The agent SDK space is crowded right now. Anthropic has its own tool use and agent patterns. Google’s been pushing Gemini’s function calling. Smaller players like LangChain and CrewAI are fighting for mindshare. What separates the serious players from the toy builders is how they handle the unsexy infrastructure problems: sandboxing, error recovery, state management, and safe execution boundaries.
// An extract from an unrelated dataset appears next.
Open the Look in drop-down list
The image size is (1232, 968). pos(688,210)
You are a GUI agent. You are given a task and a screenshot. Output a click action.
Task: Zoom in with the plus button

OpenAI is acknowledging that the model is only part of the equation. The harness matters just as much. If you’ve ever debugged an agent that got stuck in a loop because its tool call format drifted slightly from what the model expected, you know exactly what I’m talking about.

What’s still missing

Python only, for now. TypeScript support is “planned for a later release,” which is OpenAI’s way of saying “not yet.” Given how much of the agent ecosystem runs on TypeScript — including Anthropic’s Claude Code — this is a real gap. The MCP protocol, Anthropic’s plugin architecture, and most of the tooling around agent orchestration are JavaScript-first. OpenAI is arriving at the party speaking the wrong language.

Code mode and subagents are also on the roadmap but not yet available. Subagents in particular are critical for the composable agent stacks that are starting to emerge. The pattern of one orchestrator agent delegating to specialist subagents is becoming the default architecture for non-trivial work. Without it, the SDK is limited to single-agent patterns.

The bigger picture

This update is OpenAI playing catch-up with where the market already is. Anthropic’s Claude Code has had robust tool use and agent patterns for months. The Cursor/Claude Code/Codex stack that’s emerging isn’t waiting for any single provider’s SDK to bless their architecture. OpenAI is building the infrastructure that should have existed when they launched the SDK, and they’re doing it reactively.

That said, getting sandboxing right is genuinely hard. The fact that OpenAI is shipping it as a first-class feature rather than leaving it as an exercise for the developer is a signal that they’re taking production agent deployment seriously. The harness integration is similarly non-trivial — testing model + execution environment as a unit rather than assuming they’ll work together is the kind of boring, important work that prevents 3am incidents.

Bottom line

If you’re building agents on OpenAI models, this update makes your life better. Sandboxing protects you from yourself. The harness gives you a tested, supported execution path. Both are things you’d end up building yourself anyway, and now you don’t have to.

But if you’re choosing a platform today based on where the ecosystem is going, the Python-only limitation and the missing subagent support are real constraints. The agent space is moving fast, and “planned for a later release” doesn’t ship code.